People and the prairie
Community involvement in a pocket prairie is critical. It can’t just happen with the students. The prairie offers a wonderful opportunity for parents and neighbors to talk about native plants and pollinators, and possibly make a change in their own yards. On a Family Workday set for Saturday March 4, we will place cardboard on top of the St. Augustine grass inside the edging (thank goodness it is not Bermuda grass!) and spread the soil on top. The children can lay sand around the outside of the edging while their parents install the sandstone border, which formalizes the space. Then we wait for the grass to die. After that, the fifth graders will install irrigation. Second graders will sow and ‘stomp’ seeds in. And the third and fourth graders will transplant some native plants.
Pocket prairies are not just for children–adults and communities benefit as well. Native grasses and wildflowers conserve water during droughts and help mitigate flooding. Prairie roots can absorb fourteen times more rain water than a typical lawn. Houston has become extremely flood prone and prairies serve as the natural sponges needed for flood resiliency. Pocket prairies are among the tools being used to manage future flooding. High-quality prairie habitat can hold up to nine inches of rainwater during a storm, reducing the likelihood of catastrophic floods. And, being in a Houston neighborhood that has experienced significant flooding events over the last few years, we will talk a lot about the benefits of native grasses.
Food for insects
Many landscape plants are from other continents, and have no wildlife value. Insects of this area have adapted to our native plants over thousands of years. Most plants produce a toxin as a survival mechanism to keep insects, reptiles and mammals from eating them.
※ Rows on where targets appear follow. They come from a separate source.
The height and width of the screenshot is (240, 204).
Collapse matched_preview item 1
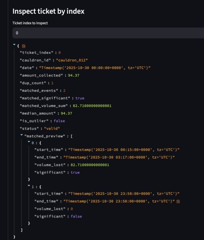coord(29,186)
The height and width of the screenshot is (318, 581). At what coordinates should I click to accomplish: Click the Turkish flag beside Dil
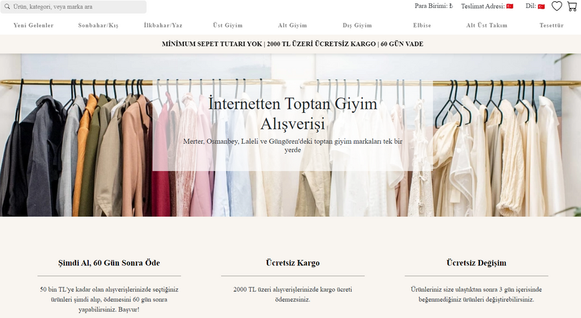click(541, 7)
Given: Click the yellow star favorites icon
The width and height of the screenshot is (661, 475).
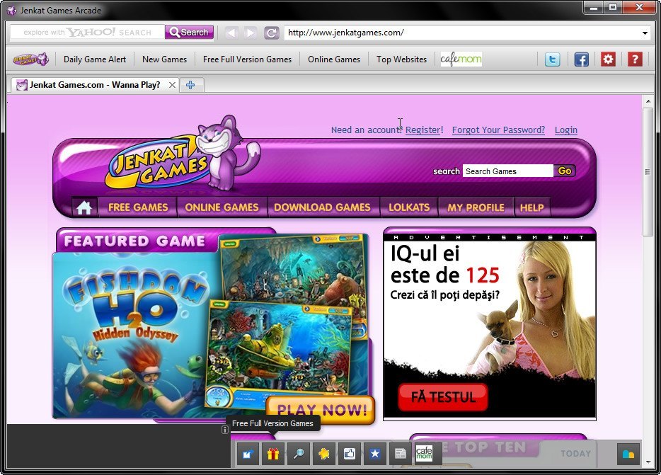Looking at the screenshot, I should (x=323, y=454).
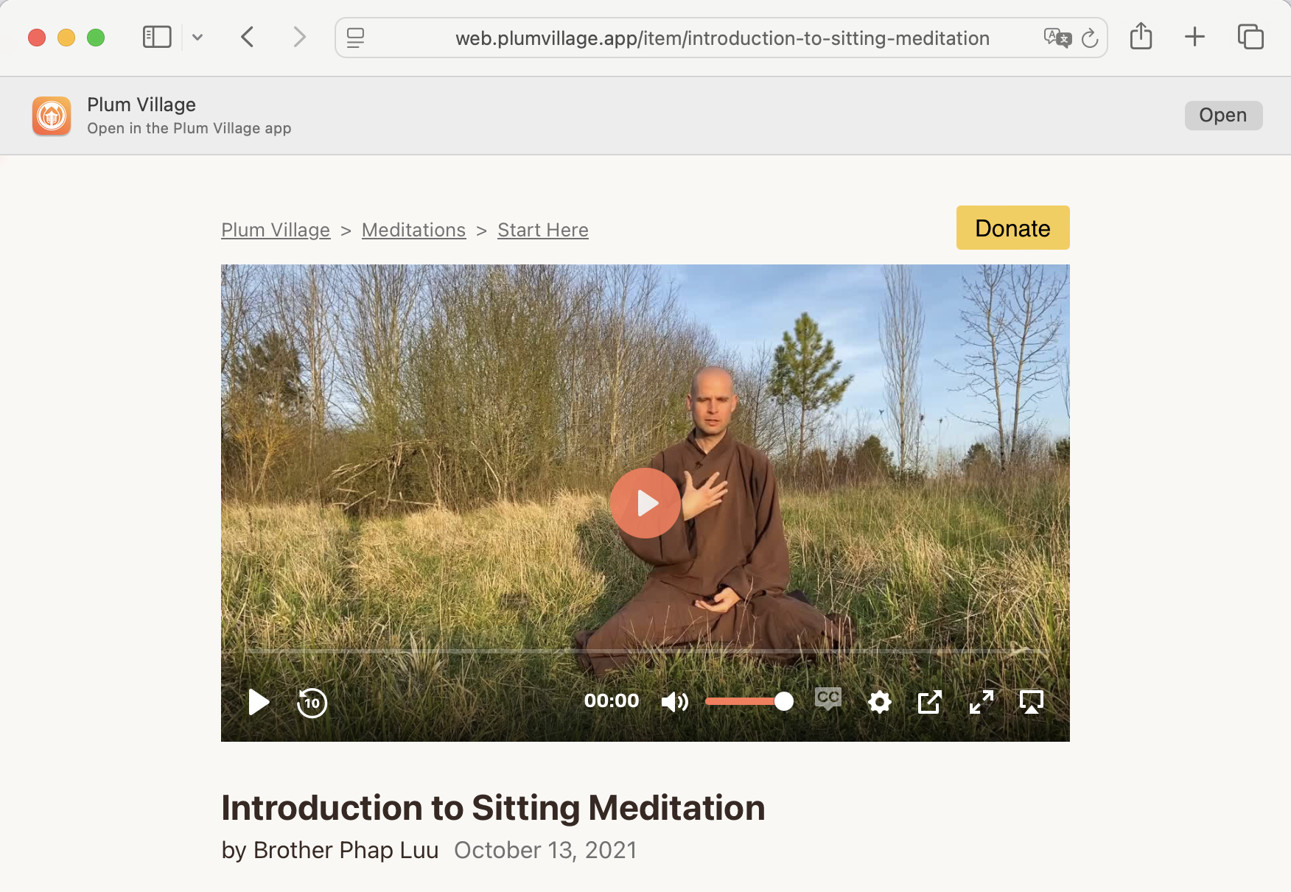1291x892 pixels.
Task: Open page reader menu in address bar
Action: coord(355,38)
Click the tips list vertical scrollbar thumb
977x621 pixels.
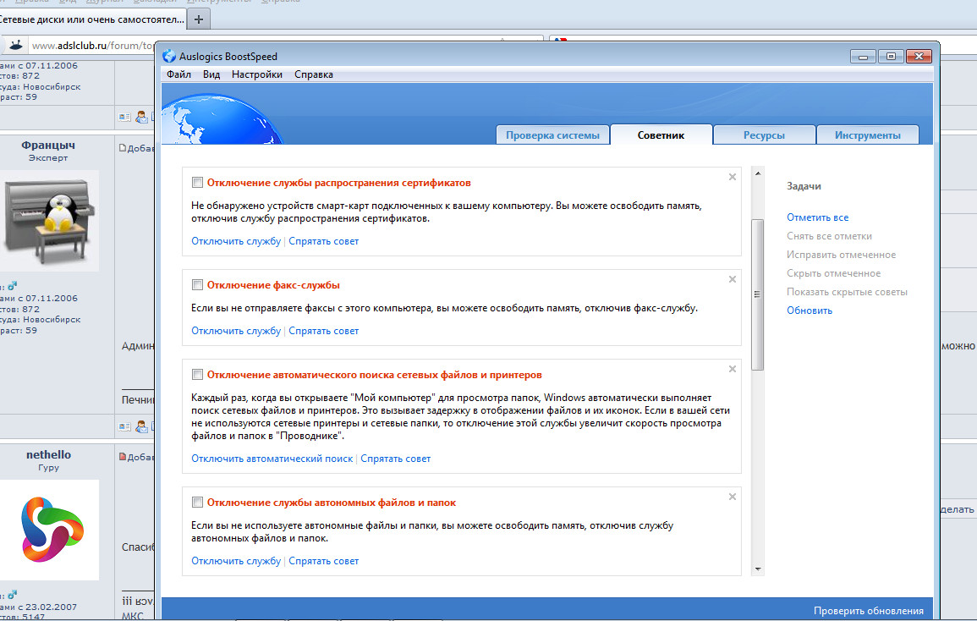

Native insect species have adapted to those toxins, and therefore need that plant in order to complete its life cycle. Monarch butterfly larvae feeding on milkweed plants is a well-known example. In addition, caterpillars are an important food source for our nesting and migrating birds. With their school pocket prairie, students can observe, collect and discuss the bugs in their prairie. And they can help raise awareness within the community about the benefits of our native plants and pollinators.
Teacher Information Exchange
The importance of pocket prairies in schools has now been supported by curriculum changes to teach prairie ecology and TEKS lessons. The ‘Pocket Prairie Teachers’ Facebook page, with more than 670 members, is an incredible resource for teachers with campus pocket prairies or plans to establish new pocket prairies. Educators can share information about what they are working on and share resources, seeds, plants and photos of their school projects. Some teachers give away plants and seeds here. You can also request your pocket prairie needs and find help. It’s a place to ask questions and get great advice from experienced prairie folk or experts in the field.